Saturday, February 27, 2010

Washington: Symbol and City

So I kicked off the tour of the Museums of Washington DC last Sunday with the National Building museum which had an exhibit called Washington: Symbol and City. I learned a couple of things but came away a bit disappointed as I found the exhibit a bit disjointed. First I should say that you really need to expect to spend at least 2 hours at any single museum exhibit. I biked there which was a nice 3.2 mile bike ride each way, but only got there at 3:30 when the museum closed at 5.

The Exhibit was basically two sections. The first was mostly about the urban planning of the city as a whole and its significant monuments. Had some pieces about the initial land acquisition, the thought behind the street layouts, and detail about the design and build out of the Capitol building, White House, Lincoln Memorial, Washington Monument, and Jefferson Memorial. Also spent some time on the 1901-1902 Park commission which significantly influenced the look and contents of the diamond shaped Federal area between those significant buildings.

The second room was a series of sections focusing on different, somewhat related subjects like Education, Housing, Water, Trains and Canals, the Pentagon and Naval Yards, and some sections I admittedly did not get to. While there were some parts of the second section that I thought were pretty interesting, I think as a while, the exhibit lacked enough of a common theme pulling it all together other than the obvious that it is all part of the city of Washington. But duh, of course it is.

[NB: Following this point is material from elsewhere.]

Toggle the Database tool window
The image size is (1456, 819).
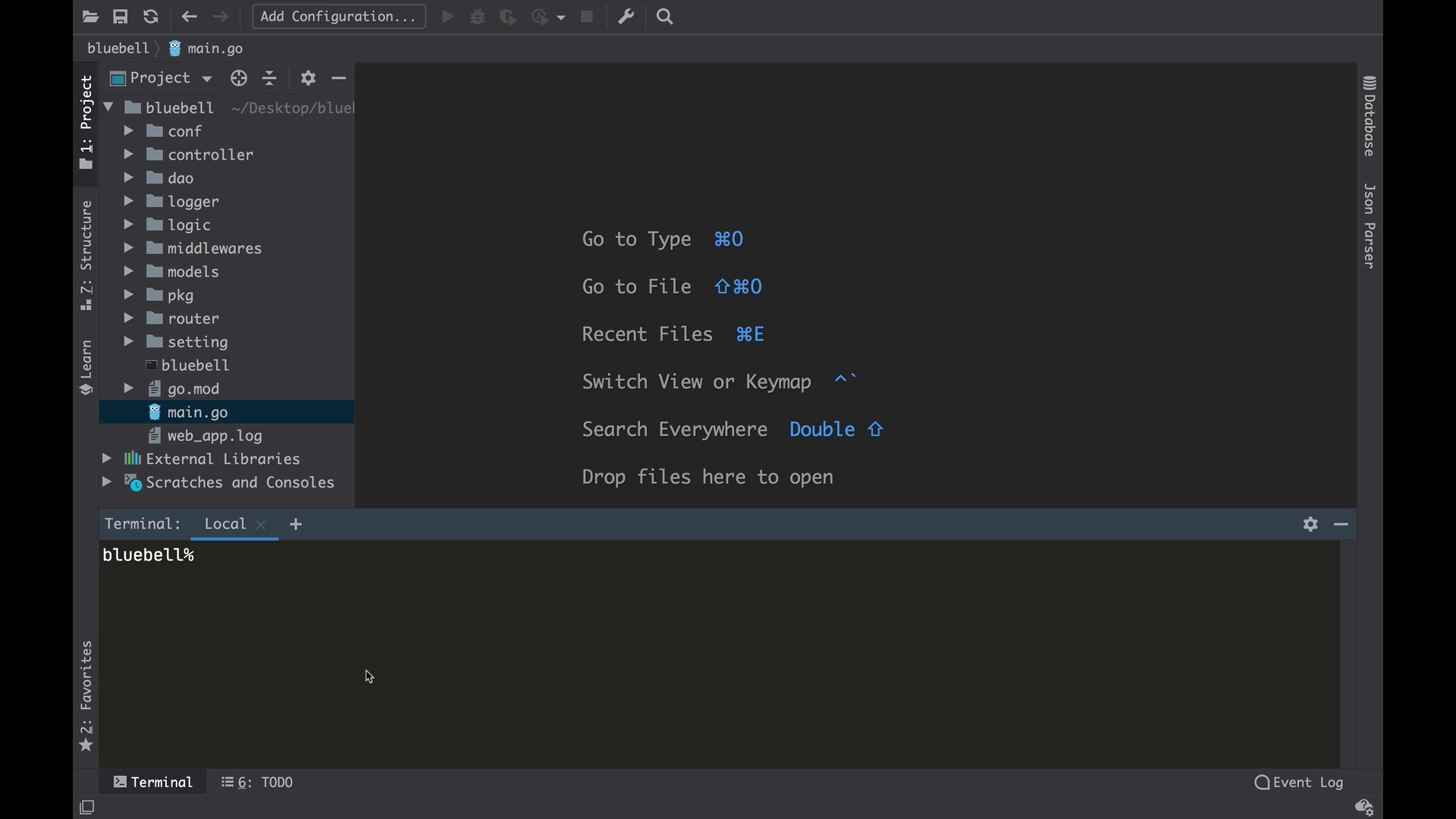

I think a 2 room 2 hour exhibit is not really enough to cover so broad a topic so it would have been better off piecing some things that had more of a narrative thread connecting them and leave off the other stuff. But then maybe different exhibits are aimed at different levels of detail and I came away judging this one against a goal it just had not set for itself.

Unfortunately, the exhibit I should have seen and maybe will make my way back to was House of Cars: Innovation and the Parking Garage. This probably sounds like watching paint dry for most people, but this is right in my wheel house.